Actually, that’s nowhere near correct but it sounded good. St George and the Dragon have been brought back to have that final fight, again. Bianca is a sculpturess of enormous proportions, the sculptures not her body. St George inhabits one sculpture and the Dragon another. There’s a coach-load of demons on an expenses-paid holiday from Hell and with them involved things go to hell in a handbasket.
It’s a fun ride and I greatly enjoyed it. There are lots of references to the earlier fights with some additions which I’m sure never happened. We’ve got time manipulation and a nuclear explosion. All the fun of the fair. I really like Tom Holt’s writing style, it’s light and breezy while packing a punch in the legend stakes. He basically takes a legend with some facts in there and turns it into something you would never expect.
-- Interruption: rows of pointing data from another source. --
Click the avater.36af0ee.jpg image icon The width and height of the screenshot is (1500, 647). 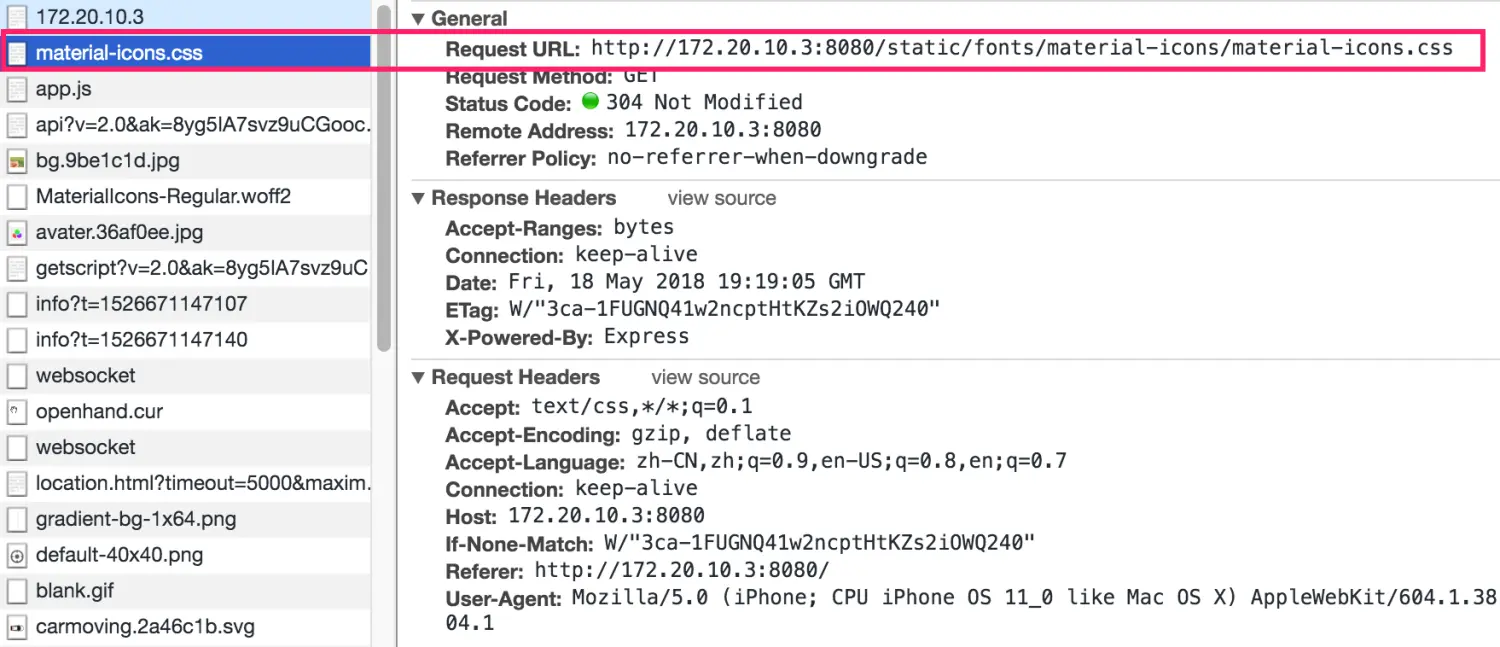tap(17, 233)

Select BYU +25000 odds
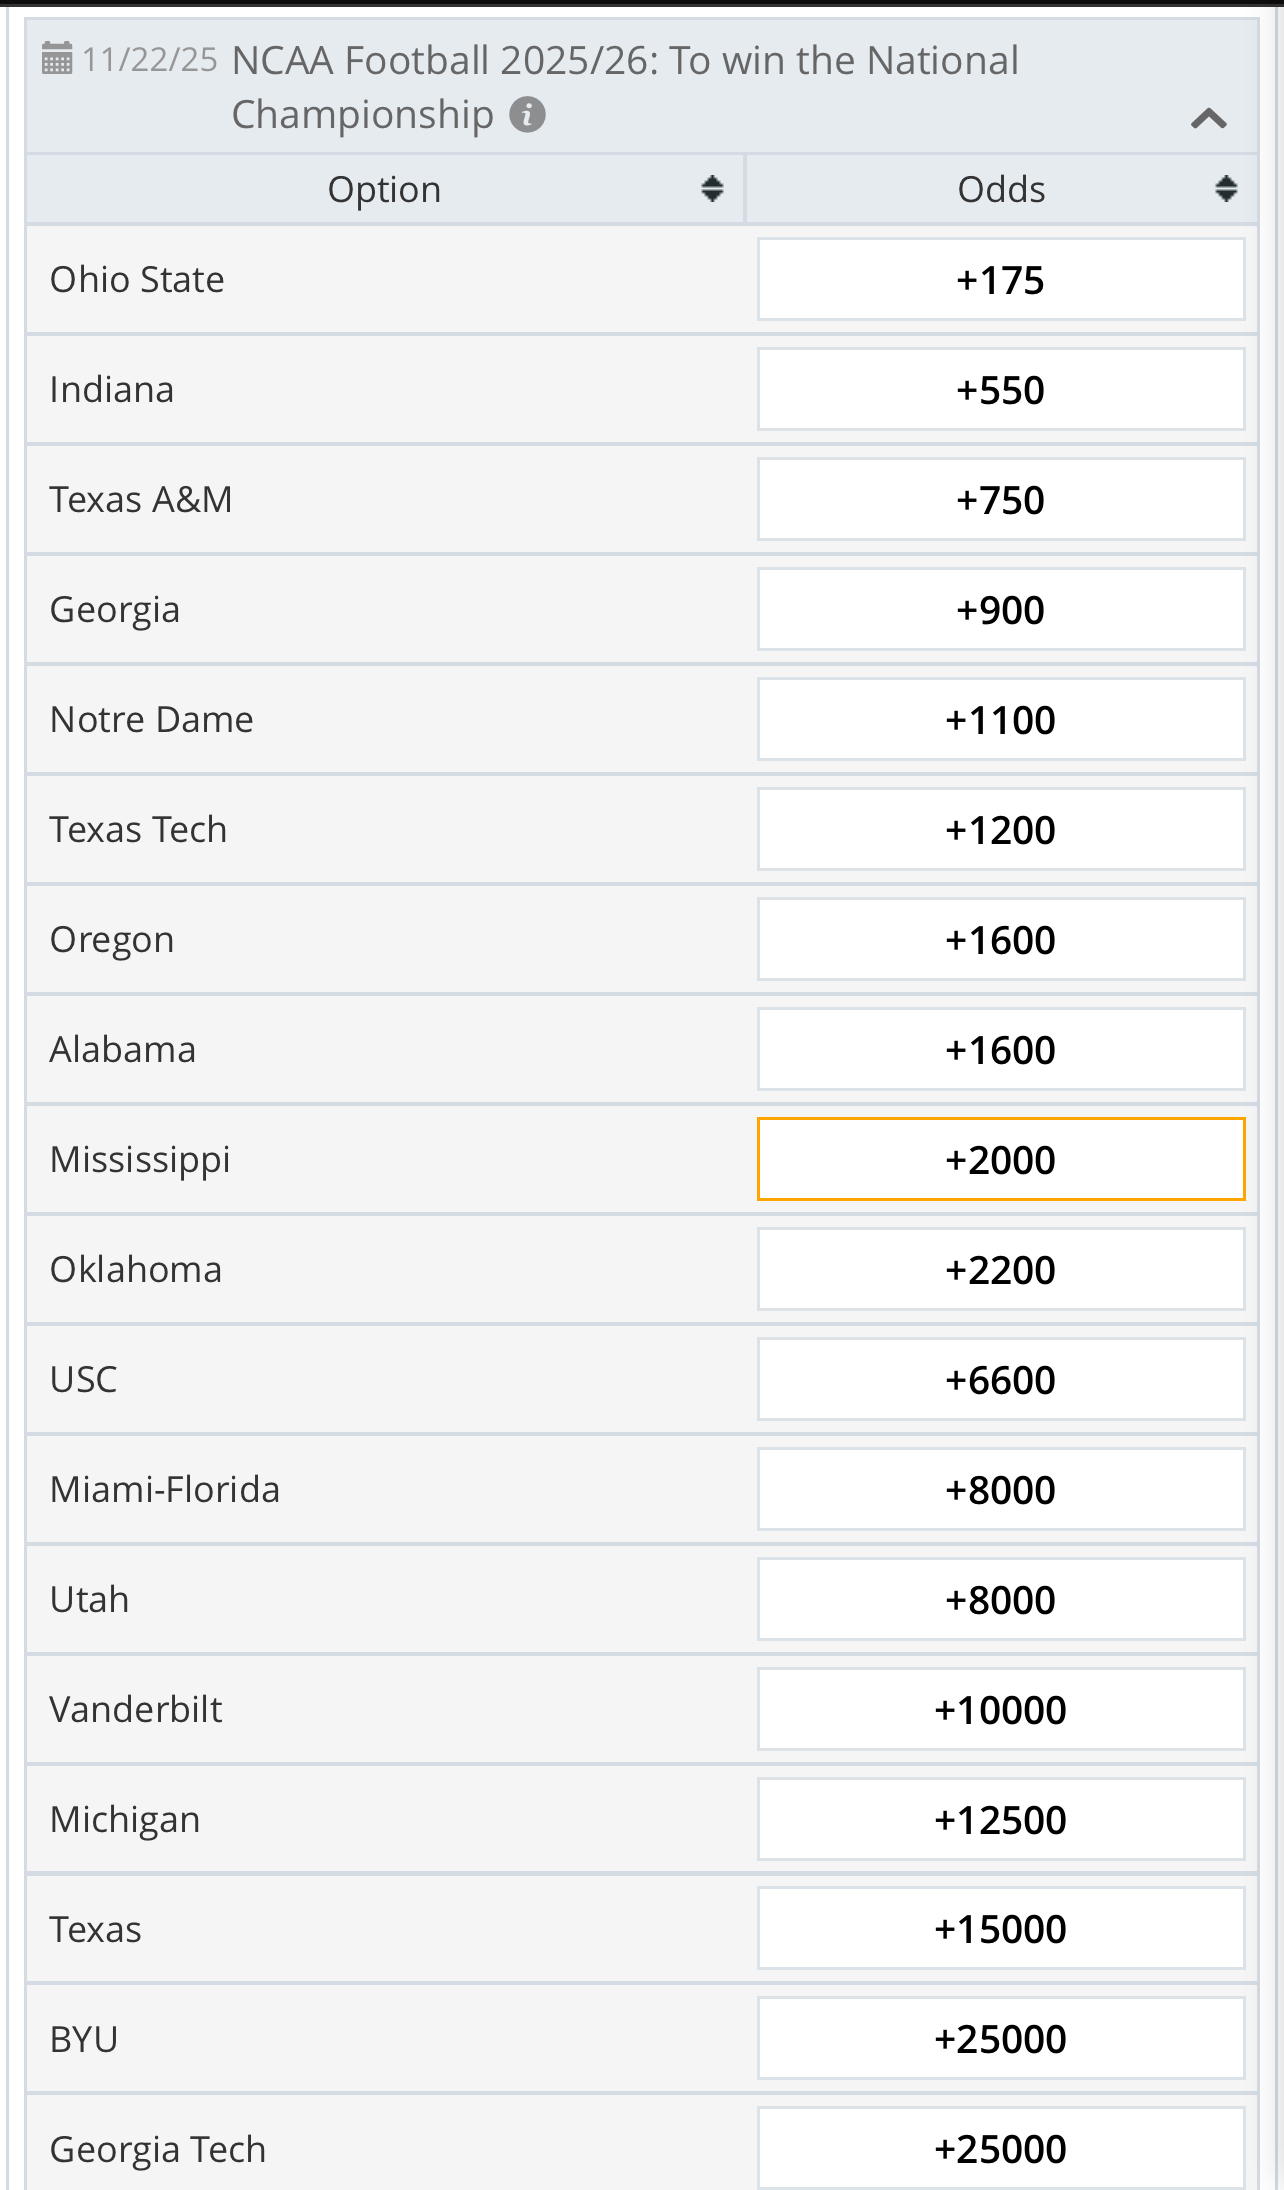[x=1000, y=2039]
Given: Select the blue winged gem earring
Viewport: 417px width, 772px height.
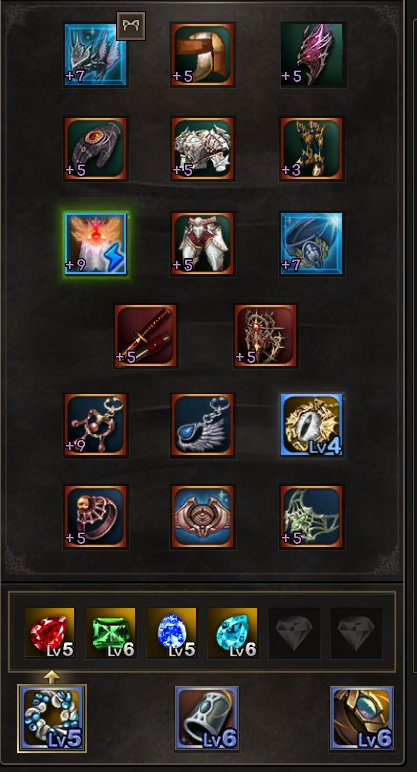Looking at the screenshot, I should pos(202,425).
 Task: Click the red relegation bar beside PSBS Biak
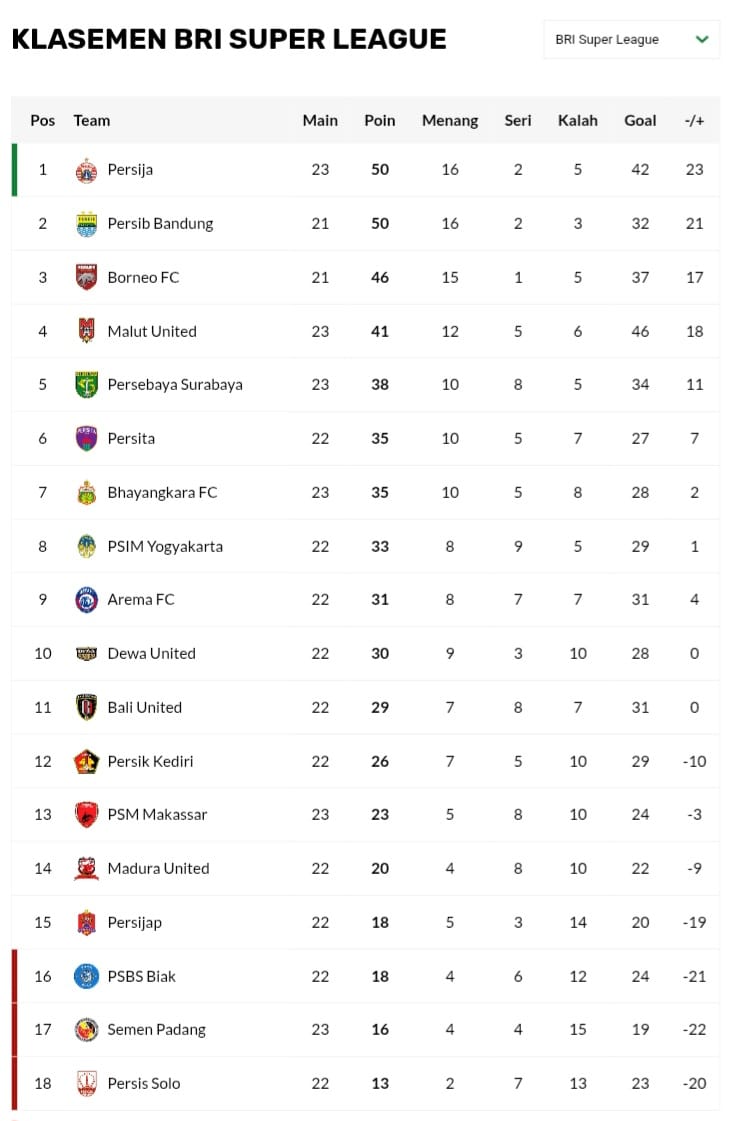13,976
It’s fun.
Split – Tara Moss
I was quite excited when I picked this up, I’ve heard so many good things about Moss and I was keen to see if I felt they were right. On reflection the answer is yes. I suppose I have to write some more now, pity, would really like to leave it at that.
Makedde Vanderwall is a woman with a past.
Makedde Vanderwall has returned to Vancouver to finish her studies and is funding this by modelling. Get the obvious link here, Moss has worked as a successful model herself. I’m not denigrating this, just pointing it out, I did enjoy getting an insight into the world of being a model. It was interesting watching Mak (Makedde) interact with her makeup artist and this interaction was different to those I’ve seen depicted on screen. It also answered one question I’ve had for a long time, how they manage to change clothes without getting makeup all over them.
I found two parts to this story. There’s all the set up where we find out a lot of background, see the characters unfold and find out about the setting, and then there’s the action. The first part I found rather boring and only stuck with it as I really wanted to find out if her action scenes were any good. It’s a good thing I hung in there, they were fabulous. Moss has a way of writing action scenes that make them really pop out. The book is not onerously long, unlike other authors, so the beginnings although I found challenging to read are not that hard to get through. I’ll definitely be reading more in the future.
Mak is a strong character. She comes across as strong willed, independent and able to deal with many different situations without needing a man’s help. She has a gay friend who gives her self-defense classes and also encourages her with her male friends. It’s a pity we didn’t see more of this friend, Jacqui, and I hope she comes up in other books, I found her refreshingly open and honest.
A word of warning. There is the odd swear word which fits nicely within the book and references to sex.